In this exercise, return only the lines that run from the line with "Screen dimensions: 640x360" to the end of the entries below, both included. Pictures are not copied.
_ _ _ _ _
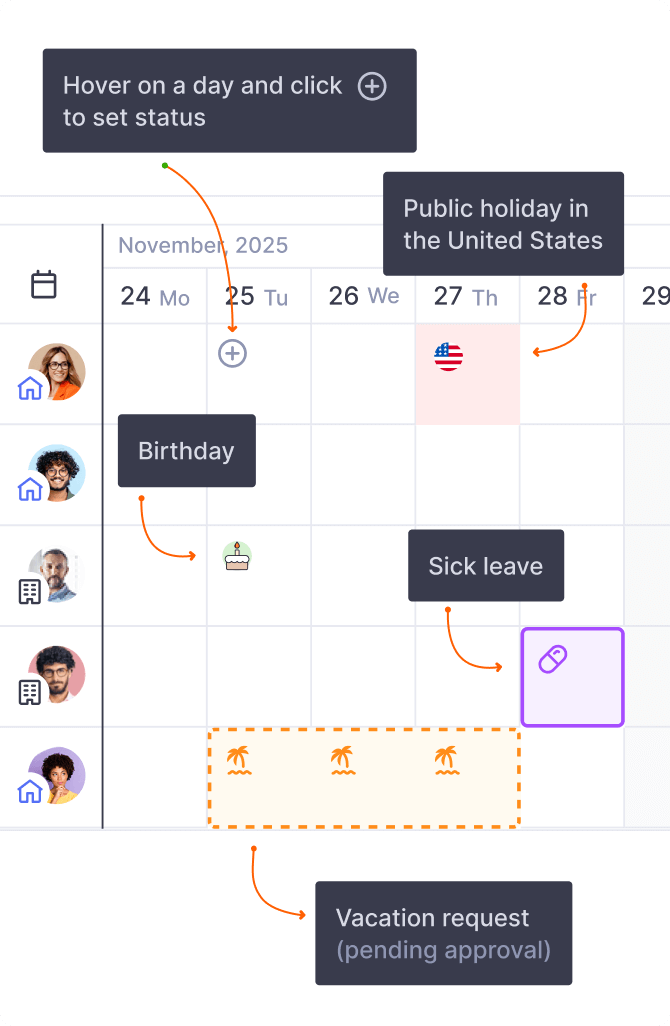Click the US flag holiday icon

pyautogui.click(x=448, y=356)
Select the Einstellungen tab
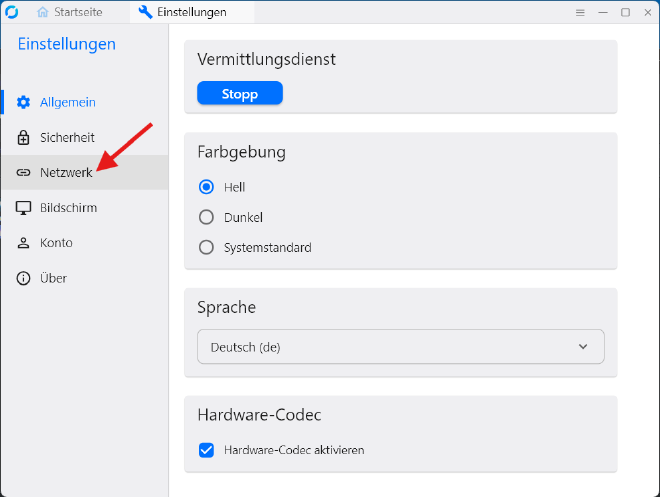 pos(190,12)
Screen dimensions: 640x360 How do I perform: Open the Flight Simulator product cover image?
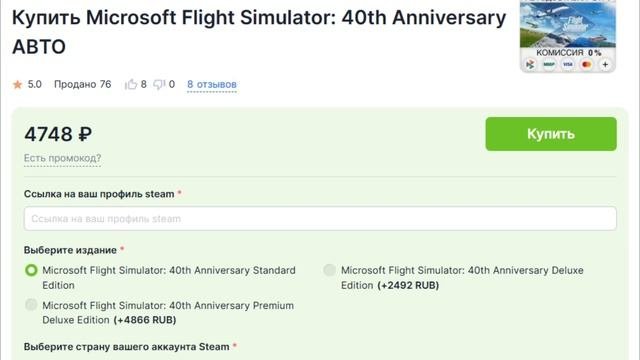pyautogui.click(x=568, y=24)
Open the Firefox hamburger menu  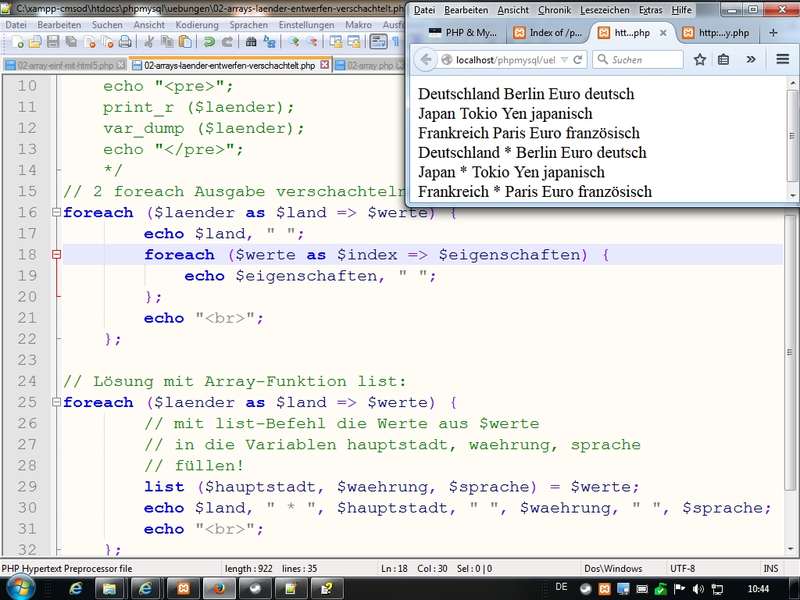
_ _ _ _ _
● **Solution to this exercise**
Screen dimensions: 640x360 How do I perform: Open the Flight Simulator product cover image?
pyautogui.click(x=568, y=24)
Open the Firefox hamburger menu  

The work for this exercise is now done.